Repeat each entry in the data, exactly.

———

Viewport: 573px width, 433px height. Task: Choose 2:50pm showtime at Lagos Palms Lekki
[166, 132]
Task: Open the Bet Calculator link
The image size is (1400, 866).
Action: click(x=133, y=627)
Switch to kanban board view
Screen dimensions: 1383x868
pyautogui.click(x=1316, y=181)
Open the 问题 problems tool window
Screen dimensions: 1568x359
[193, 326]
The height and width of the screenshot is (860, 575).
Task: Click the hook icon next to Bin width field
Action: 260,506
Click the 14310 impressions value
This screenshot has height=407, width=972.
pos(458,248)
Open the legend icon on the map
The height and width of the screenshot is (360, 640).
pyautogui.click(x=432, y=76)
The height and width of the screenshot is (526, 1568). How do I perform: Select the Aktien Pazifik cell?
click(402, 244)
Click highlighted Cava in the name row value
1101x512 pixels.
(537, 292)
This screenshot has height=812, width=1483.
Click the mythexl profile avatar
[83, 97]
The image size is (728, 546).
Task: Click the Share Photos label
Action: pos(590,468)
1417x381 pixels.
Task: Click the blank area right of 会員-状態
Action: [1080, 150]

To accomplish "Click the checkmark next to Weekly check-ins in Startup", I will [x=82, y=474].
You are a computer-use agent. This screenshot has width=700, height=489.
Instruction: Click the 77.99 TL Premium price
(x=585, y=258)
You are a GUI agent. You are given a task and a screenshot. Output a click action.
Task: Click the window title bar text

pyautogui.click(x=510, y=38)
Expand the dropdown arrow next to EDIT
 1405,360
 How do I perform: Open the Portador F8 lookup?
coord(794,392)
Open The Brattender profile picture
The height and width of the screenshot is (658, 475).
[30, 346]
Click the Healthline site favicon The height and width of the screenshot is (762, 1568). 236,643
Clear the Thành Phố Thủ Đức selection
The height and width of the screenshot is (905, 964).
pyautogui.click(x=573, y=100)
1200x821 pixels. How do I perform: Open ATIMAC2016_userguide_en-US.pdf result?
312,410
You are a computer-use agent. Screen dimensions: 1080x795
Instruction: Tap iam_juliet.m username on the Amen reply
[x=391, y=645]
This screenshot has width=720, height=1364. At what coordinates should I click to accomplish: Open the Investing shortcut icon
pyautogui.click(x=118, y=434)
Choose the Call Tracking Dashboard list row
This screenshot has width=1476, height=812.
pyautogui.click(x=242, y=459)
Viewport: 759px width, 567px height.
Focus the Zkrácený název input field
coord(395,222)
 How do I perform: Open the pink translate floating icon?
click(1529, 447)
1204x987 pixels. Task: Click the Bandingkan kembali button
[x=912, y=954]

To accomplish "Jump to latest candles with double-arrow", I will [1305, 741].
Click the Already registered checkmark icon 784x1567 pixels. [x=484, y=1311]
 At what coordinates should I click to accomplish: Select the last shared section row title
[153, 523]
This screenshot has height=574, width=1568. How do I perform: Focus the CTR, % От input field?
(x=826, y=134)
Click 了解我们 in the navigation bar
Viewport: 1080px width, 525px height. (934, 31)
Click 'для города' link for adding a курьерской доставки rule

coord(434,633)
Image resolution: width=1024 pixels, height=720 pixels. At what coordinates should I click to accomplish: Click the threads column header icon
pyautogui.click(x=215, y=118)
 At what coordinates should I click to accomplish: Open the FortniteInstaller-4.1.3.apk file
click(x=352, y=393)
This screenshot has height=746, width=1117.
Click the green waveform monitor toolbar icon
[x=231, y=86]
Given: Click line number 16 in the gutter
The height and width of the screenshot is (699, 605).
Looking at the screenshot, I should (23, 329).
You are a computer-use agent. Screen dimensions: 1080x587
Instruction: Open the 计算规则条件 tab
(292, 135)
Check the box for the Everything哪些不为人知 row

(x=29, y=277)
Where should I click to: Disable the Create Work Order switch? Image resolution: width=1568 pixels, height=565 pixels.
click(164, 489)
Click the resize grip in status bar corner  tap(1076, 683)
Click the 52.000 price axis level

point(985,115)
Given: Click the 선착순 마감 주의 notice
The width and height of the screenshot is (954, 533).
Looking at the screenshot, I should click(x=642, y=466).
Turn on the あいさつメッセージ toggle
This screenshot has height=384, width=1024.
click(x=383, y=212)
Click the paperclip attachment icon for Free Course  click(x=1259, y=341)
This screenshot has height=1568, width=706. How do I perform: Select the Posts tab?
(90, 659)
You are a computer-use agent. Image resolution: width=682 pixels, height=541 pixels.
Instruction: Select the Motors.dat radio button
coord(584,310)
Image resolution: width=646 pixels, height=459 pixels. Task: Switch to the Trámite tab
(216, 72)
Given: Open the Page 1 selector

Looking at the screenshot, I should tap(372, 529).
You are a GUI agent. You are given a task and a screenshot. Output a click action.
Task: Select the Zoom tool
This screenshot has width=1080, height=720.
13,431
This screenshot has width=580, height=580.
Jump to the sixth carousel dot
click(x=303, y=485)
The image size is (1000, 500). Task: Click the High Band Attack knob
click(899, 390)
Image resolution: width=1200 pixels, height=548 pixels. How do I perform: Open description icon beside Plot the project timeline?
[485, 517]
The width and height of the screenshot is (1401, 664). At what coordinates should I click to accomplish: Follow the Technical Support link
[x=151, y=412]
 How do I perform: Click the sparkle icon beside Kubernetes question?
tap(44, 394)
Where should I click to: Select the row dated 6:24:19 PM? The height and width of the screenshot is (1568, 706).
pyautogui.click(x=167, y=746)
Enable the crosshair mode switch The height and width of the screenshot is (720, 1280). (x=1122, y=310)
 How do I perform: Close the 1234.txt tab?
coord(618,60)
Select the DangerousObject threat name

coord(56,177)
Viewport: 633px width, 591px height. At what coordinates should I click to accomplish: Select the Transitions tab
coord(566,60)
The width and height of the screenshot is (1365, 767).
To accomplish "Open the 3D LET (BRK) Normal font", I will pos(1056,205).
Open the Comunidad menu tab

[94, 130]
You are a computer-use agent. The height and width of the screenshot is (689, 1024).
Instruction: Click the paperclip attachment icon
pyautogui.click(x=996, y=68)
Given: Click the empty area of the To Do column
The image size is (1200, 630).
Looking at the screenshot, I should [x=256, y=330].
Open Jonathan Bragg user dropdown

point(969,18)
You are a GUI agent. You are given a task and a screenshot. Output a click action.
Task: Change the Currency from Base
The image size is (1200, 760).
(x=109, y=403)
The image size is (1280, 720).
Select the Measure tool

———

• **Solution below**:
Viewport: 573px width, 433px height. Task: Choose 2:50pm showtime at Lagos Palms Lekki
[166, 132]
Task: Open the Bet Calculator link
The image size is (1400, 866).
Action: click(x=133, y=627)
Switch to kanban board view
Screen dimensions: 1383x868
pyautogui.click(x=1316, y=181)
Open the 问题 problems tool window
Screen dimensions: 1568x359
[193, 326]
The height and width of the screenshot is (860, 575).
Task: Click the hook icon next to Bin width field
Action: 260,506
Click the 14310 impressions value
This screenshot has height=407, width=972.
pos(458,248)
Open the legend icon on the map
The height and width of the screenshot is (360, 640).
pyautogui.click(x=432, y=76)
The height and width of the screenshot is (526, 1568). How do I perform: Select the Aktien Pazifik cell?
click(402, 244)
Click highlighted Cava in the name row value
1101x512 pixels.
(537, 292)
This screenshot has height=812, width=1483.
Click the mythexl profile avatar
[83, 97]
The image size is (728, 546).
Task: Click the Share Photos label
Action: pos(590,468)
1417x381 pixels.
Task: Click the blank area right of 会員-状態
Action: [1080, 150]

To accomplish "Click the checkmark next to Weekly check-ins in Startup", I will [x=82, y=474].
You are a computer-use agent. This screenshot has width=700, height=489.
Instruction: Click the 77.99 TL Premium price
(x=585, y=258)
You are a GUI agent. You are given a task and a screenshot. Output a click action.
Task: Click the window title bar text

pyautogui.click(x=510, y=38)
Expand the dropdown arrow next to EDIT
 1405,360
 How do I perform: Open the Portador F8 lookup?
coord(794,392)
Open The Brattender profile picture
The height and width of the screenshot is (658, 475).
[30, 346]
Click the Healthline site favicon The height and width of the screenshot is (762, 1568). 236,643
Clear the Thành Phố Thủ Đức selection
The height and width of the screenshot is (905, 964).
pyautogui.click(x=573, y=100)
1200x821 pixels. How do I perform: Open ATIMAC2016_userguide_en-US.pdf result?
312,410
You are a computer-use agent. Screen dimensions: 1080x795
Instruction: Tap iam_juliet.m username on the Amen reply
[x=391, y=645]
This screenshot has width=720, height=1364. At what coordinates should I click to accomplish: Open the Investing shortcut icon
pyautogui.click(x=118, y=434)
Choose the Call Tracking Dashboard list row
This screenshot has width=1476, height=812.
pyautogui.click(x=242, y=459)
Viewport: 759px width, 567px height.
Focus the Zkrácený název input field
coord(395,222)
 How do I perform: Open the pink translate floating icon?
click(1529, 447)
1204x987 pixels. Task: Click the Bandingkan kembali button
[x=912, y=954]

To accomplish "Jump to latest candles with double-arrow", I will [1305, 741].
Click the Already registered checkmark icon 784x1567 pixels. [x=484, y=1311]
 At what coordinates should I click to accomplish: Select the last shared section row title
[153, 523]
This screenshot has height=574, width=1568. How do I perform: Focus the CTR, % От input field?
(x=826, y=134)
Click 了解我们 in the navigation bar
Viewport: 1080px width, 525px height. (934, 31)
Click 'для города' link for adding a курьерской доставки rule

coord(434,633)
Image resolution: width=1024 pixels, height=720 pixels. At what coordinates should I click to accomplish: Click the threads column header icon
pyautogui.click(x=215, y=118)
 At what coordinates should I click to accomplish: Open the FortniteInstaller-4.1.3.apk file
click(x=352, y=393)
This screenshot has height=746, width=1117.
Click the green waveform monitor toolbar icon
[x=231, y=86]
Given: Click line number 16 in the gutter
The height and width of the screenshot is (699, 605).
Looking at the screenshot, I should (23, 329).
You are a computer-use agent. Screen dimensions: 1080x587
Instruction: Open the 计算规则条件 tab
(292, 135)
Check the box for the Everything哪些不为人知 row

(x=29, y=277)
Where should I click to: Disable the Create Work Order switch? Image resolution: width=1568 pixels, height=565 pixels.
click(164, 489)
Click the resize grip in status bar corner  tap(1076, 683)
Click the 52.000 price axis level

point(985,115)
Given: Click the 선착순 마감 주의 notice
The width and height of the screenshot is (954, 533).
Looking at the screenshot, I should click(x=642, y=466).
Turn on the あいさつメッセージ toggle
This screenshot has height=384, width=1024.
click(x=383, y=212)
Click the paperclip attachment icon for Free Course  click(x=1259, y=341)
This screenshot has height=1568, width=706. How do I perform: Select the Posts tab?
(90, 659)
You are a computer-use agent. Image resolution: width=682 pixels, height=541 pixels.
Instruction: Select the Motors.dat radio button
coord(584,310)
Image resolution: width=646 pixels, height=459 pixels. Task: Switch to the Trámite tab
(216, 72)
Given: Open the Page 1 selector

Looking at the screenshot, I should tap(372, 529).
You are a GUI agent. You are given a task and a screenshot. Output a click action.
Task: Select the Zoom tool
This screenshot has width=1080, height=720.
13,431
This screenshot has width=580, height=580.
Jump to the sixth carousel dot
click(x=303, y=485)
The image size is (1000, 500). Task: Click the High Band Attack knob
click(899, 390)
Image resolution: width=1200 pixels, height=548 pixels. How do I perform: Open description icon beside Plot the project timeline?
[485, 517]
The width and height of the screenshot is (1401, 664). At what coordinates should I click to accomplish: Follow the Technical Support link
[x=151, y=412]
 How do I perform: Click the sparkle icon beside Kubernetes question?
tap(44, 394)
Where should I click to: Select the row dated 6:24:19 PM? The height and width of the screenshot is (1568, 706).
pyautogui.click(x=167, y=746)
Enable the crosshair mode switch The height and width of the screenshot is (720, 1280). (x=1122, y=310)
 How do I perform: Close the 1234.txt tab?
coord(618,60)
Select the DangerousObject threat name

coord(56,177)
Viewport: 633px width, 591px height. At what coordinates should I click to accomplish: Select the Transitions tab
coord(566,60)
The width and height of the screenshot is (1365, 767).
To accomplish "Open the 3D LET (BRK) Normal font", I will pos(1056,205).
Open the Comunidad menu tab

[94, 130]
You are a computer-use agent. The height and width of the screenshot is (689, 1024).
Instruction: Click the paperclip attachment icon
pyautogui.click(x=996, y=68)
Given: Click the empty area of the To Do column
The image size is (1200, 630).
Looking at the screenshot, I should [x=256, y=330].
Open Jonathan Bragg user dropdown

point(969,18)
You are a GUI agent. You are given a task and a screenshot. Output a click action.
Task: Change the Currency from Base
The image size is (1200, 760).
(x=109, y=403)
The image size is (1280, 720).
Select the Measure tool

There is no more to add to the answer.